O chão tão perto de quem tem um ano e vinte e poucos dias, Flora se agachava para tocar a sombra, olhar pegando, como a gente faz para ver melhor, o olho uma experiência outra de tato, o tato um sentido outro de ver. Flora é nosso cinema.
Flora ouviu da mãe, no colo dela, a palavra mar. No dia em que viu o mar, ouvindo o nome da coisa, Flora repetia maravilhada a palavra tão pequena que abraça algo tão grande. Saber a palavra fazia Flora saborear o mar ao dizê-lo. Cabe em mim o nome disso tudo que vejo?
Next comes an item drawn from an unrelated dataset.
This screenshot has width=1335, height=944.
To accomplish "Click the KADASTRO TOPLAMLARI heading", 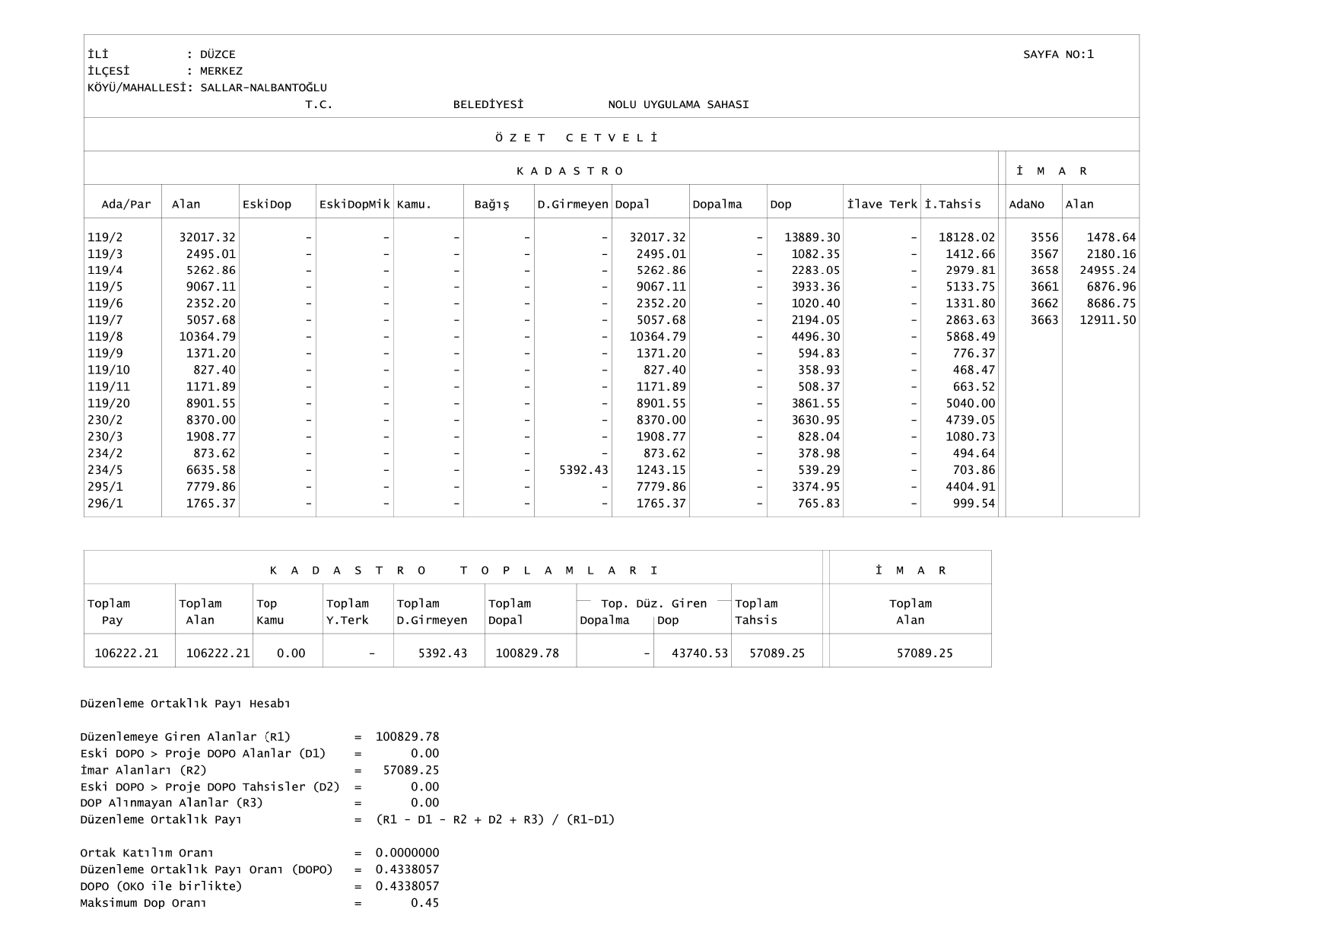I will (x=463, y=570).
Flora é filha de criaturas leitoras. Vive em uma casa com livros. O pai escreve e edita livros. A mãe escreve, publica. Flora brinca com eles. Identifica pessoas de sua convivência que estão em alguns deles, associa outras as fotos e desenhos vistos ali, leva livros de uma pessoa para outra, na brincadeira que pode mantê-la ligada e empenhada e contente com o que está a fazer: ir e vir, dar algo para alguém, receber de volta e levar para outro destino. Flora uma agulha, as linhas se sobrepõem. Ela borda a superfície do mundo.
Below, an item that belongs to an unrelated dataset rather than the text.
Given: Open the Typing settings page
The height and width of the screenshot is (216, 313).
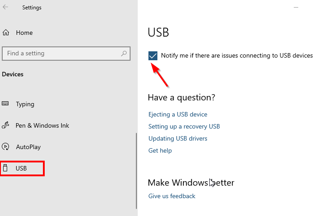Looking at the screenshot, I should coord(25,104).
Flora presta muita atenção.
Às vezes penso que já aprendeu mais do que nós. É uma mestra. Aprendemos com ela. As crianças nos ensinam, sabemos.
Cada criatura do convívio ganha da Flora um novo nome. Uma combinação de sons que não para de nascer. Cada criança inaugura o mundo. Nos faz pensar no mistério que é existirmos. Água, ar, au au, árvore, folha, formiga, gente, rocha.
Flora tem tias gêmeas. Por que tem umas que são duas? Não cabia tudo em uma? Fico pensando em como é o espanto dela. O atrevimento já conhecemos.
Toda poros, como um dia fomos, Flora vive em estado de contato, contágio, encontro. Imparável, a não ser quando dorme. E pode rir e gargalhar durante o sono. Se alguém por perto ri do riso dela dormindo, gargalha junto. Com o que sonha Flora? Já perguntei por aqui.
É palhaça. Um observatório, imita atos e modos. Responde a resposta esperada para perguntas ensaiadas, sai do papel quando não contamos que vá fazê-lo. Experimenta, repete, manobra, reina. Você leu as reinações de Narizinho?
Escrevo Flora e você pode ler Antônia, Bento, Clara. E seguir contando.
A superfície do mundo fica mais bonita com o bordado da Flora.